3. Israel, o povo da eleição, tem neste horizonte universal uma missão a cumprir. Deve proclamar duas grandes virtudes divinas, que conheceu ao viver a aliança com o Senhor (v. 2). Estas duas virtudes, que são as duas feições fundamentais do rosto divino, o “bom binômio” de Deus, para dizer com São Gregório de Nissa (cf. Sobre os títulos dos Salmos, Roma, 1994, p. 183), são expressas com igual número de palavras hebraicas que, nas traduções, não conseguem brilhar em toda a sua riqueza de significado.
A primeira é hésed, uma palavra usada repetidas vezes pelo Saltério e sobre a qual já falei em outras ocasiões.

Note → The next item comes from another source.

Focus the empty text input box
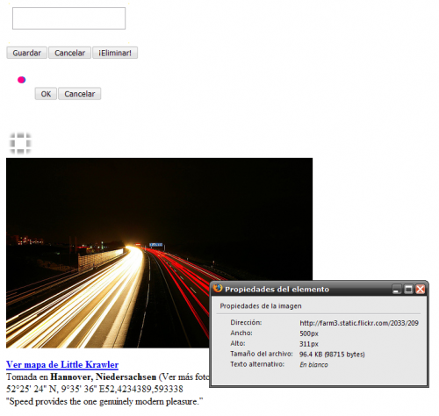This screenshot has width=439, height=416. [x=68, y=18]
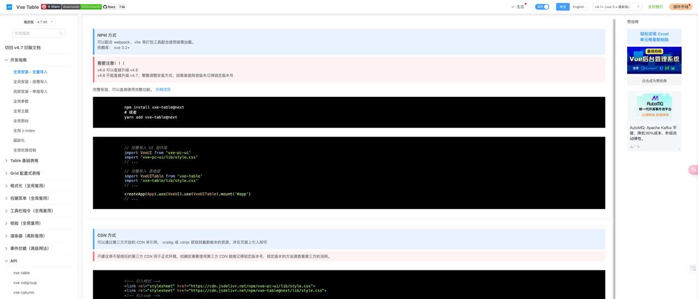The image size is (698, 299).
Task: Click the Vxe Table logo icon
Action: coord(9,7)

Ela indica a rede dos sentimentos profundos que existem entre duas pessoas, ligadas por um vínculo autêntico e constante. Por isso, abraça valores como o amor, a fidelidade, a misericórdia, a bondade, a ternura. Por conseguinte, existe ente nós e Deus uma relação que não é fria, como a que pode existir entre um imperador e o seu súdito, mas palpitante, como a que se desenvolve entre dois amigos, entre dois esposos, entre pais e filhos.

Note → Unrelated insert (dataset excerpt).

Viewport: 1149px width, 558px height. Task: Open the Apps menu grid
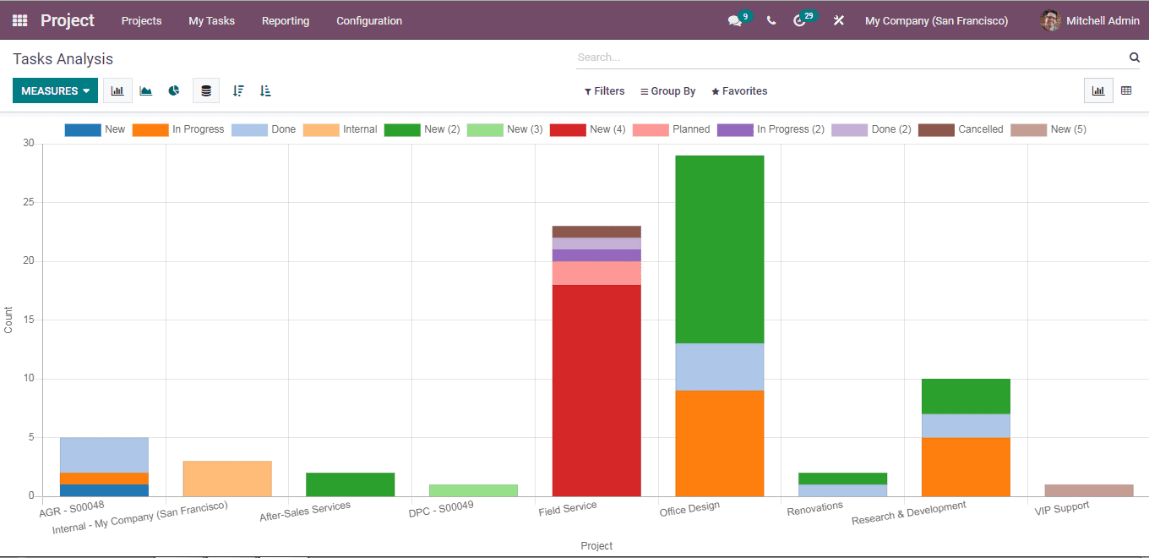(19, 19)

4. A segunda palavra é ‘emét, que é quase sinônimo da primeira. Também ela é querida ao Saltério, que a repete quase metade de todas as vezes em que ressoa no resto do Antigo Testamento.
Em si, a palavra exprime a “verdade”, ou seja, a genuinidade de uma relação, a sua autenticidade e lealdade, que se conserva apesar dos obstáculos e das provas; é a fidelidade pura e jubilosa que não conhece faltas. Não é sem motivo que o salmista declara que ela “dura eternamente” (v. 2). O amor fiel de Deus nunca faltará e não nos abandonará a nós próprios ou à obscuridade da falta de sentido, de um destino cego, do vazio e da morte.
Deus ama-nos com um amor incondicional, que não se cansa, que nunca esmorece. Eis a mensagem do nosso Salmo, breve como uma jaculatória, mas intenso como um grande cântico.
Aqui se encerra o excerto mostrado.